╔══

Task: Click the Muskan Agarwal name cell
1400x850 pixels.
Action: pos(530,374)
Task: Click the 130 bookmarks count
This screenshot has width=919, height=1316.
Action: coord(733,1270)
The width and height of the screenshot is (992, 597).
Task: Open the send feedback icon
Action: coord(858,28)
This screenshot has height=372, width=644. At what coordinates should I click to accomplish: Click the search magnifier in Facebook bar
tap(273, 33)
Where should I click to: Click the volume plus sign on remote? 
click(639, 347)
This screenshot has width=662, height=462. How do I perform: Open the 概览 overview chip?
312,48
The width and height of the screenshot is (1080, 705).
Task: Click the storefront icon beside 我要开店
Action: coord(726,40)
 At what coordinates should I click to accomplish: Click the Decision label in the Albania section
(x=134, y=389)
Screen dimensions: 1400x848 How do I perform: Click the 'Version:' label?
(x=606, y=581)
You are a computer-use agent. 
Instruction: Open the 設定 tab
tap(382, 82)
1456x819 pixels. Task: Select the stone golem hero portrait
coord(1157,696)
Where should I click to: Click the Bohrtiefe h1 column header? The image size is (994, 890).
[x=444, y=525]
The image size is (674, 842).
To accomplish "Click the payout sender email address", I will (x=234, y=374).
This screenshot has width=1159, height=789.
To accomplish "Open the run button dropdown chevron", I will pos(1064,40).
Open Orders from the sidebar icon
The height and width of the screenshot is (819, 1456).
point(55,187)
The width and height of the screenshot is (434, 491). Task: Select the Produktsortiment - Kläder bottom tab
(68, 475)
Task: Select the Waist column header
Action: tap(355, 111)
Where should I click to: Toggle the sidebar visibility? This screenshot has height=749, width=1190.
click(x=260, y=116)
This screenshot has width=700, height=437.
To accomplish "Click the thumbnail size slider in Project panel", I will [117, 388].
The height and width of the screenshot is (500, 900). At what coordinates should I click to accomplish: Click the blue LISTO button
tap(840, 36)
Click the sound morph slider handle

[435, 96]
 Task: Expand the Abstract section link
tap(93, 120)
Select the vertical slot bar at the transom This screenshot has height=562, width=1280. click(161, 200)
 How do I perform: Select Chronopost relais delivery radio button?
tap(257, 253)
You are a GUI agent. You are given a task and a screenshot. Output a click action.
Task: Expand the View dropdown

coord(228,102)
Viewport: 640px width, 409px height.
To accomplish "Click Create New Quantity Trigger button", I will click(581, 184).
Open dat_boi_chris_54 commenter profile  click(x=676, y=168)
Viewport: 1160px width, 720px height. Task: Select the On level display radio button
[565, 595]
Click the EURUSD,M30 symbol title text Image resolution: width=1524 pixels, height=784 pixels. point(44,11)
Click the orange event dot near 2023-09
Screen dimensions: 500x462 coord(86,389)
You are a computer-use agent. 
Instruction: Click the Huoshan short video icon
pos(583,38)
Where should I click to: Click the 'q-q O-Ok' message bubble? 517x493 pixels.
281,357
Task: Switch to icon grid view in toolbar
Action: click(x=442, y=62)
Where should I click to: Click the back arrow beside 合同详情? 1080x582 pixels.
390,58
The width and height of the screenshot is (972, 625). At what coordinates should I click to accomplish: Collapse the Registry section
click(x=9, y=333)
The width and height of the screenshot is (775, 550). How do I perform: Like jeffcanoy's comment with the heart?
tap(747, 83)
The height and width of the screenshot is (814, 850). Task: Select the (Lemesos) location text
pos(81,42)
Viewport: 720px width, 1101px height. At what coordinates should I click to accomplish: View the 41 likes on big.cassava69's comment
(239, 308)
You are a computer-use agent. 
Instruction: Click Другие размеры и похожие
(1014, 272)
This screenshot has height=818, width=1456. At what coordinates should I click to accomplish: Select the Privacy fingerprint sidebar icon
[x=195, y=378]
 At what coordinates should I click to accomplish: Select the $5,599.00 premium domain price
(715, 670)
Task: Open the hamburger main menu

╚══

Task instructions
When you reach the line holding "This screenshot has width=700, height=437." in the records above, begin reproducing exactly, stop after the line holding "Viewport: 640px width, 409px height.", and output nothing else.

Solution to this problem
This screenshot has width=700, height=437.
To accomplish "Click the thumbnail size slider in Project panel", I will [117, 388].
The height and width of the screenshot is (500, 900). At what coordinates should I click to accomplish: Click the blue LISTO button
tap(840, 36)
Click the sound morph slider handle

[435, 96]
 Task: Expand the Abstract section link
tap(93, 120)
Select the vertical slot bar at the transom This screenshot has height=562, width=1280. click(161, 200)
 How do I perform: Select Chronopost relais delivery radio button?
tap(257, 253)
You are a GUI agent. You are given a task and a screenshot. Output a click action.
Task: Expand the View dropdown

coord(228,102)
Viewport: 640px width, 409px height.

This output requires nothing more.